Nos idos de vinte, amor sem coragem era sentimento estéril. Por isso, sempre que me perguntavam como se poderia operar mudança numa escola, eu respondia:
“Procurai um professor que ainda não tenha morrido”.
Por dezembro, me chegaram notícias da Praia da Fortaleza. Diziam ser um presente de Natal.  Eram imagens das experiências vividas pelas crianças do bairro, acompanhadas de algumas palavras:
“Espero poder relembrar que a escola não é só responsabilidade de quem tem filhos, mas de quem pretende ter, de quem ainda não tem, mas que estudou na escola no passado”. 
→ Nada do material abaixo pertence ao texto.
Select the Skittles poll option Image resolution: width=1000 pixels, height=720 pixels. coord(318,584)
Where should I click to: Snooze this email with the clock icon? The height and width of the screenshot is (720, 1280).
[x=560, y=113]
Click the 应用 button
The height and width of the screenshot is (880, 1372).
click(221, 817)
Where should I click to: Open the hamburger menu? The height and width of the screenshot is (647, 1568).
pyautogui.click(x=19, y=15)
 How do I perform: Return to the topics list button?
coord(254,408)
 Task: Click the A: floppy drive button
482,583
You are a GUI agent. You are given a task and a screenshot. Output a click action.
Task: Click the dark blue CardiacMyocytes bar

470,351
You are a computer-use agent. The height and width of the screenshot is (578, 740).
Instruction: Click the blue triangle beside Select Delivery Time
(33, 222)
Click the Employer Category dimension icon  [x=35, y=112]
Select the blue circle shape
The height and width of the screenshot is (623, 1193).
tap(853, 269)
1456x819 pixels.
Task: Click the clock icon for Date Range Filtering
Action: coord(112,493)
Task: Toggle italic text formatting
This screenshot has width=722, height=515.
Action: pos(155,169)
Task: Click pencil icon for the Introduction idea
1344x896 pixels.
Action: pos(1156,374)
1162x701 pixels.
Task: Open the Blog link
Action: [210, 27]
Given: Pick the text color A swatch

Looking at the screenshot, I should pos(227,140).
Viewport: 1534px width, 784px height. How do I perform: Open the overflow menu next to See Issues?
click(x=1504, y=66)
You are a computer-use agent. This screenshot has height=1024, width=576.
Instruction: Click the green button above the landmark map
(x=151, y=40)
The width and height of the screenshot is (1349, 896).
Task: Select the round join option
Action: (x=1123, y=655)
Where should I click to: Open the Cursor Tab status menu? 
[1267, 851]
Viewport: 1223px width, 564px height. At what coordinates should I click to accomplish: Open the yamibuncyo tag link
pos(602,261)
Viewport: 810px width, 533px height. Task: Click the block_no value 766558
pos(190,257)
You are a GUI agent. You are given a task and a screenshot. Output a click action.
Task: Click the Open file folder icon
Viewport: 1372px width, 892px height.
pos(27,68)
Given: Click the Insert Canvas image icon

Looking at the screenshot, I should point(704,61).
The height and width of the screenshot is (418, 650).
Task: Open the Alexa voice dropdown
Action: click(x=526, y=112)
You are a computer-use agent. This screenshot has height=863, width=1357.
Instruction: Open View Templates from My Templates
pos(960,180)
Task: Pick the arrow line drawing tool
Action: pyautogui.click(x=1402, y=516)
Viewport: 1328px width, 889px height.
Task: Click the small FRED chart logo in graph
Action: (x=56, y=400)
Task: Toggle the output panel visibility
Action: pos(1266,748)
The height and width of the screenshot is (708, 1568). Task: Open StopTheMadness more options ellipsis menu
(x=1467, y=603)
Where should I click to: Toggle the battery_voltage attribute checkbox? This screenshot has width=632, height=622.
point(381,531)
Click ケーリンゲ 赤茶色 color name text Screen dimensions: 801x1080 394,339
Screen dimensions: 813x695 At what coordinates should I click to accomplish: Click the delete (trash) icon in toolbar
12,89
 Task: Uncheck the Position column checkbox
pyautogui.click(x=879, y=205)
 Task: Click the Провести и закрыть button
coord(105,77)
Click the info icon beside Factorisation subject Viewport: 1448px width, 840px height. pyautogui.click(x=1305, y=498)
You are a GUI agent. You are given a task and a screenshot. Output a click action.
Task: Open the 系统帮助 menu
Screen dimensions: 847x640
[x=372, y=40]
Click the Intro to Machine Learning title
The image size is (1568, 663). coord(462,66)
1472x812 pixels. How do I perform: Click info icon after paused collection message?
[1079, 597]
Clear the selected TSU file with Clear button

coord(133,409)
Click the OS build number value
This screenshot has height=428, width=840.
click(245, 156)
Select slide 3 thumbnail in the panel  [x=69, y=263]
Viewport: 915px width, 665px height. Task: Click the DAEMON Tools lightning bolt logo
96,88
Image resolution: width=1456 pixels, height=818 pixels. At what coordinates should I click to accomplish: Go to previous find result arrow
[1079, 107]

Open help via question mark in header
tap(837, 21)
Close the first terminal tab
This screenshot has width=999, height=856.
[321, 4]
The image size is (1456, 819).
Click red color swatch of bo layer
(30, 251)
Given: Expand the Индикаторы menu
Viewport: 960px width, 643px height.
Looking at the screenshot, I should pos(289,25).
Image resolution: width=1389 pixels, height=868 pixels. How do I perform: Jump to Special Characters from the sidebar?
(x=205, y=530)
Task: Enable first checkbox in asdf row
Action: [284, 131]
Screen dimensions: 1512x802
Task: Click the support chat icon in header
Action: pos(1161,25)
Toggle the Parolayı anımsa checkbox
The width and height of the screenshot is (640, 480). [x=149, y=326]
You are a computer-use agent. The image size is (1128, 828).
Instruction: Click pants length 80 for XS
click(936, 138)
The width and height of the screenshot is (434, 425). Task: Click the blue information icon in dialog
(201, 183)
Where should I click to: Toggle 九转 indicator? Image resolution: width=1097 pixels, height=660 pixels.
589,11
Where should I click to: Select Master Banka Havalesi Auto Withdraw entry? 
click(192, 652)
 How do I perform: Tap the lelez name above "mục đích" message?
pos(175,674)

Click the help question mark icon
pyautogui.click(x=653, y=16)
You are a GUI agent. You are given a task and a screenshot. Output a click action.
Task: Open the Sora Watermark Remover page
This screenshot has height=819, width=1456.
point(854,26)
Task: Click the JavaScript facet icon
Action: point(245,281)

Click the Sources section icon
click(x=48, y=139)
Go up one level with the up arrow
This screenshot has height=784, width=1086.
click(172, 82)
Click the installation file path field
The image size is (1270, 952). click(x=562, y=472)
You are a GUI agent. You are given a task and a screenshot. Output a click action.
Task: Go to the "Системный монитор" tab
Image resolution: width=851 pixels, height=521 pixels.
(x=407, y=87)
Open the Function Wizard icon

A escola do bairro continuava sendo usada segundo interesses de políticos, para dividir e enfraquecer uma comunidade, que assistia calada, desde há muitos anos. Mas, em Ubatuba, a mãe de duas lindas gêmeas resistia. No Rio, a corajosa Ingrid resistia. No Arraial da Ajuda, a Carolina e a Ilana também resistiam. Em escolas onde ainda havia professores vivos, se resistia. E a Carla tudo resumia numa frase:
“Coragem é a decisão, é a escolha, é a convicção, é viver.”
A coragem e a responsabilidade social ressurgiriam nos 365 natais de 2025.